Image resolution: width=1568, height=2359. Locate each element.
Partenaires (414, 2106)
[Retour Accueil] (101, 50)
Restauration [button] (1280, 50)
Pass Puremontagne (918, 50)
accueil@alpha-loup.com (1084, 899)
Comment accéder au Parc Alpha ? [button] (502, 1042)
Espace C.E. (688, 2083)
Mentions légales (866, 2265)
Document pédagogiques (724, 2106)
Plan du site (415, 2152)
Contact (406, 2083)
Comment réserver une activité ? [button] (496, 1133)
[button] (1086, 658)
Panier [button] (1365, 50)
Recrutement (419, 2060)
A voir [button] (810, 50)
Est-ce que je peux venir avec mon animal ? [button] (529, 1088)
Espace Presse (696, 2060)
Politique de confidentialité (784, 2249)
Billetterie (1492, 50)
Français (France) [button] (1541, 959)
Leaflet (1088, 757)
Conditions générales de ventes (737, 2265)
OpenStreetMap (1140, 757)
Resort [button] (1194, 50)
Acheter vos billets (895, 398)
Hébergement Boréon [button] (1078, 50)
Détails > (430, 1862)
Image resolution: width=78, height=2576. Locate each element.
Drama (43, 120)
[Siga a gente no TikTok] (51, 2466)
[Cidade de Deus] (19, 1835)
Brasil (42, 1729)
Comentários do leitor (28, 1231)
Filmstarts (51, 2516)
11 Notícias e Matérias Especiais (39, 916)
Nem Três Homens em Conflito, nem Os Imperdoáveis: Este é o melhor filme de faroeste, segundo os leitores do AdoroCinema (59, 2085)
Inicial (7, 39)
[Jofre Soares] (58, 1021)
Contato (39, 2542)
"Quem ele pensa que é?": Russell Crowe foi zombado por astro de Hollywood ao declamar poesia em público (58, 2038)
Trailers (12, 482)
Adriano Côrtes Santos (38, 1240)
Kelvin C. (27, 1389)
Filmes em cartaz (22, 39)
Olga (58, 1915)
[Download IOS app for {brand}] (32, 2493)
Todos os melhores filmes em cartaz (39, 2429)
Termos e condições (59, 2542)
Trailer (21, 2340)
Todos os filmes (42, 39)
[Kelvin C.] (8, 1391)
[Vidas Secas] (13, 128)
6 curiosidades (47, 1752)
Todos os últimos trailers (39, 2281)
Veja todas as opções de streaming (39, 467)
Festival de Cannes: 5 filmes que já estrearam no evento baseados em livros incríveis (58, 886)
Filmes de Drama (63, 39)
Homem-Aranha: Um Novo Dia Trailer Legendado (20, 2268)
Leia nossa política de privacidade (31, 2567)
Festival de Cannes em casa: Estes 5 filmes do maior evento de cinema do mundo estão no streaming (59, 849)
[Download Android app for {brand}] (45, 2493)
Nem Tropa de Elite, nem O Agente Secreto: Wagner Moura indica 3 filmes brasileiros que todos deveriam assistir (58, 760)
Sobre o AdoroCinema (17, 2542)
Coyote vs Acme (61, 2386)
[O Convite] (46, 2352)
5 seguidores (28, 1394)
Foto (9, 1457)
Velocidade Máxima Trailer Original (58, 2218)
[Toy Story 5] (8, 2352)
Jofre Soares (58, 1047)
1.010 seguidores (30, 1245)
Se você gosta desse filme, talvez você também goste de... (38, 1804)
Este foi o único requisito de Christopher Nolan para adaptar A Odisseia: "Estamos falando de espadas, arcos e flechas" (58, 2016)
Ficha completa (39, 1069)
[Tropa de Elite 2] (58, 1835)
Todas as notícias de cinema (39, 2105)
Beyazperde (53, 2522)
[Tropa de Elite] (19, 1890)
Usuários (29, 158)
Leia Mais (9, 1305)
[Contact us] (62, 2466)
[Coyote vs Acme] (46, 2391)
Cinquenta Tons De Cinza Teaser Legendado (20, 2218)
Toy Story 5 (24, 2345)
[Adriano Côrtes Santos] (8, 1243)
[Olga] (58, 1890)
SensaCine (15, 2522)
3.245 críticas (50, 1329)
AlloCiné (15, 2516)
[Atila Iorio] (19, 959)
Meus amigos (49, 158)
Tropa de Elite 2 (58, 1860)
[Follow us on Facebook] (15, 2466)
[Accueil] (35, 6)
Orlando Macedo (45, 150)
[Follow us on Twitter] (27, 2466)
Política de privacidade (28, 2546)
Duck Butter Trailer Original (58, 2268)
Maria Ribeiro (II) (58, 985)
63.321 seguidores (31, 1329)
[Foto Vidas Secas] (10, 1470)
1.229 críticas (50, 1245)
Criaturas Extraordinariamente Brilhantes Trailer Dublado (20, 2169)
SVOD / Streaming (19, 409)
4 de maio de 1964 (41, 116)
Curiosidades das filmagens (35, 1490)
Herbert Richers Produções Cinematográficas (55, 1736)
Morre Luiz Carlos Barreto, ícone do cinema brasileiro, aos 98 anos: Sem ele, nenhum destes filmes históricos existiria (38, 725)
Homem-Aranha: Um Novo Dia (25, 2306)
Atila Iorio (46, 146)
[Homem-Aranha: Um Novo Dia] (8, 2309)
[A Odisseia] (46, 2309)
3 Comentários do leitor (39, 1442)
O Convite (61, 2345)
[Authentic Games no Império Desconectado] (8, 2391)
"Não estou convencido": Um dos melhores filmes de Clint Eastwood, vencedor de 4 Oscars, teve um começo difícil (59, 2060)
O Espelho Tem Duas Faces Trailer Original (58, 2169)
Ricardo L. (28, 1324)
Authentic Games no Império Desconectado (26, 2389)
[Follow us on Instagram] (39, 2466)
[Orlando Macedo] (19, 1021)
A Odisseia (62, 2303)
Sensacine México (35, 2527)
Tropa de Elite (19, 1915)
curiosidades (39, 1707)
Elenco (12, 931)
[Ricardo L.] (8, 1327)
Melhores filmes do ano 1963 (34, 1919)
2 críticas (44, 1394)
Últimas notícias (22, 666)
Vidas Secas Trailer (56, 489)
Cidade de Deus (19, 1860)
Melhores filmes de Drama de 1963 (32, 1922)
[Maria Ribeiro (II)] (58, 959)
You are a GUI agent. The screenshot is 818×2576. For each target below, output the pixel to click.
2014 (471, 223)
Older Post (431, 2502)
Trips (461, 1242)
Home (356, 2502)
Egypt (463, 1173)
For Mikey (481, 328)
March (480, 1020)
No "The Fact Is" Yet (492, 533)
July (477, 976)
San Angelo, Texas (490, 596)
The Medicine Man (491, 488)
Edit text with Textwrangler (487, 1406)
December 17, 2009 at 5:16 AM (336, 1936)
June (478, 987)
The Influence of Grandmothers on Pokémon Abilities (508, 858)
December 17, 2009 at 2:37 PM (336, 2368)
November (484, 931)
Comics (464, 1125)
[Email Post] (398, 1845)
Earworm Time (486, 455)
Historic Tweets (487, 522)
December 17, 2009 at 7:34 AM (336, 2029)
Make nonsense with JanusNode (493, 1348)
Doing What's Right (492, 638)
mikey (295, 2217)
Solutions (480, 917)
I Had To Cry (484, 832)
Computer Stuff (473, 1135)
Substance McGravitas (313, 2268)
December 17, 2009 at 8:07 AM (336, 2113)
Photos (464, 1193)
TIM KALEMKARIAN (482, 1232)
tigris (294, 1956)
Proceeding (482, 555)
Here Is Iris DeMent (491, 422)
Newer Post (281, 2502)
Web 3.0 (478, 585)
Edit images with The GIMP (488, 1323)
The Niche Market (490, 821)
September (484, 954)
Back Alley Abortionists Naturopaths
__________________________________________________
Each line above needs to be written out again exactly.

Image resolution: width=1568, height=2359. Locate each element.
Partenaires (414, 2106)
[Retour Accueil] (101, 50)
Restauration [button] (1280, 50)
Pass Puremontagne (918, 50)
accueil@alpha-loup.com (1084, 899)
Comment accéder au Parc Alpha ? [button] (502, 1042)
Espace C.E. (688, 2083)
Mentions légales (866, 2265)
Document pédagogiques (724, 2106)
Plan du site (415, 2152)
Contact (406, 2083)
Comment réserver une activité ? [button] (496, 1133)
[button] (1086, 658)
Panier [button] (1365, 50)
Recrutement (419, 2060)
A voir [button] (810, 50)
Est-ce que je peux venir avec mon animal ? [button] (529, 1088)
Espace Presse (696, 2060)
Politique de confidentialité (784, 2249)
Billetterie (1492, 50)
Français (France) [button] (1541, 959)
Leaflet (1088, 757)
Conditions générales de ventes (737, 2265)
OpenStreetMap (1140, 757)
Resort [button] (1194, 50)
Acheter vos billets (895, 398)
Hébergement Boréon [button] (1078, 50)
Détails > (430, 1862)
Image resolution: width=78, height=2576. Locate each element.
Drama (43, 120)
[Siga a gente no TikTok] (51, 2466)
[Cidade de Deus] (19, 1835)
Brasil (42, 1729)
Comentários do leitor (28, 1231)
Filmstarts (51, 2516)
11 Notícias e Matérias Especiais (39, 916)
Nem Três Homens em Conflito, nem Os Imperdoáveis: Este é o melhor filme de faroeste, segundo os leitores do AdoroCinema (59, 2085)
Inicial (7, 39)
[Jofre Soares] (58, 1021)
Contato (39, 2542)
"Quem ele pensa que é?": Russell Crowe foi zombado por astro de Hollywood ao declamar poesia em público (58, 2038)
Trailers (12, 482)
Adriano Côrtes Santos (38, 1240)
Kelvin C. (27, 1389)
Filmes em cartaz (22, 39)
Olga (58, 1915)
[Download IOS app for {brand}] (32, 2493)
Todos os melhores filmes em cartaz (39, 2429)
Termos e condições (59, 2542)
Trailer (21, 2340)
Todos os filmes (42, 39)
[Kelvin C.] (8, 1391)
[Vidas Secas] (13, 128)
6 curiosidades (47, 1752)
Todos os últimos trailers (39, 2281)
Veja todas as opções de streaming (39, 467)
Festival de Cannes: 5 filmes que já estrearam no evento baseados em livros incríveis (58, 886)
Filmes de Drama (63, 39)
Homem-Aranha: Um Novo Dia Trailer Legendado (20, 2268)
Leia nossa política de privacidade (31, 2567)
Festival de Cannes em casa: Estes 5 filmes do maior evento de cinema do mundo estão no streaming (59, 849)
[Download Android app for {brand}] (45, 2493)
Nem Tropa de Elite, nem O Agente Secreto: Wagner Moura indica 3 filmes brasileiros que todos deveriam assistir (58, 760)
Sobre o AdoroCinema (17, 2542)
Coyote vs Acme (61, 2386)
[O Convite] (46, 2352)
5 seguidores (28, 1394)
Foto (9, 1457)
Velocidade Máxima Trailer Original (58, 2218)
[Toy Story 5] (8, 2352)
Jofre Soares (58, 1047)
1.010 seguidores (30, 1245)
Se você gosta desse filme, talvez você também goste de... (38, 1804)
Este foi o único requisito de Christopher Nolan para adaptar A Odisseia: "Estamos falando de espadas, arcos e flechas" (58, 2016)
Ficha completa (39, 1069)
[Tropa de Elite 2] (58, 1835)
Todas as notícias de cinema (39, 2105)
Beyazperde (53, 2522)
[Tropa de Elite] (19, 1890)
Usuários (29, 158)
Leia Mais (9, 1305)
[Contact us] (62, 2466)
[Coyote vs Acme] (46, 2391)
Cinquenta Tons De Cinza Teaser Legendado (20, 2218)
Toy Story 5 (24, 2345)
[Adriano Côrtes Santos] (8, 1243)
[Olga] (58, 1890)
SensaCine (15, 2522)
3.245 críticas (50, 1329)
AlloCiné (15, 2516)
[Atila Iorio] (19, 959)
Meus amigos (49, 158)
Tropa de Elite 2 (58, 1860)
[Follow us on Facebook] (15, 2466)
[Accueil] (35, 6)
Orlando Macedo (45, 150)
[Follow us on Twitter] (27, 2466)
Política de privacidade (28, 2546)
Duck Butter Trailer Original (58, 2268)
Maria Ribeiro (II) (58, 985)
63.321 seguidores (31, 1329)
[Foto Vidas Secas] (10, 1470)
1.229 críticas (50, 1245)
Criaturas Extraordinariamente Brilhantes Trailer Dublado (20, 2169)
SVOD / Streaming (19, 409)
4 de maio de 1964 (41, 116)
Curiosidades das filmagens (35, 1490)
Herbert Richers Produções Cinematográficas (55, 1736)
Morre Luiz Carlos Barreto, ícone do cinema brasileiro, aos 98 anos: Sem ele, nenhum destes filmes históricos existiria (38, 725)
Homem-Aranha: Um Novo Dia (25, 2306)
Atila Iorio (46, 146)
[Homem-Aranha: Um Novo Dia] (8, 2309)
[A Odisseia] (46, 2309)
3 Comentários do leitor (39, 1442)
O Convite (61, 2345)
[Authentic Games no Império Desconectado] (8, 2391)
"Não estou convencido": Um dos melhores filmes de Clint Eastwood, vencedor de 4 Oscars, teve um começo difícil (59, 2060)
O Espelho Tem Duas Faces Trailer Original (58, 2169)
Ricardo L. (28, 1324)
Authentic Games no Império Desconectado (26, 2389)
[Follow us on Instagram] (39, 2466)
[Orlando Macedo] (19, 1021)
A Odisseia (62, 2303)
Sensacine México (35, 2527)
Tropa de Elite (19, 1915)
curiosidades (39, 1707)
Elenco (12, 931)
[Ricardo L.] (8, 1327)
Melhores filmes do ano 1963 (34, 1919)
2 críticas (44, 1394)
Últimas notícias (22, 666)
Vidas Secas Trailer (56, 489)
Cidade de Deus (19, 1860)
Melhores filmes de Drama de 1963 (32, 1922)
[Maria Ribeiro (II)] (58, 959)
You are a GUI agent. The screenshot is 818×2576. For each target below, output the pixel to click.
2014 (471, 223)
Older Post (431, 2502)
Trips (461, 1242)
Home (356, 2502)
Egypt (463, 1173)
For Mikey (481, 328)
March (480, 1020)
No "The Fact Is" Yet (492, 533)
July (477, 976)
San Angelo, Texas (490, 596)
The Medicine Man (491, 488)
Edit text with Textwrangler (487, 1406)
December 17, 2009 at 5:16 AM (336, 1936)
June (478, 987)
The Influence of Grandmothers on Pokémon Abilities (508, 858)
December 17, 2009 at 2:37 PM (336, 2368)
November (484, 931)
Comics (464, 1125)
[Email Post] (398, 1845)
Earworm Time (486, 455)
Historic Tweets (487, 522)
December 17, 2009 at 7:34 AM (336, 2029)
Make nonsense with JanusNode (493, 1348)
Doing What's Right (492, 638)
mikey (295, 2217)
Solutions (480, 917)
I Had To Cry (484, 832)
Computer Stuff (473, 1135)
Substance McGravitas (313, 2268)
December 17, 2009 at 8:07 AM (336, 2113)
Photos (464, 1193)
TIM KALEMKARIAN (482, 1232)
tigris (294, 1956)
Proceeding (482, 555)
Here Is Iris DeMent (491, 422)
Newer Post (281, 2502)
Web 3.0 (478, 585)
Edit images with The GIMP (488, 1323)
The Niche Market (490, 821)
September (484, 954)
Back Alley Abortionists Naturopaths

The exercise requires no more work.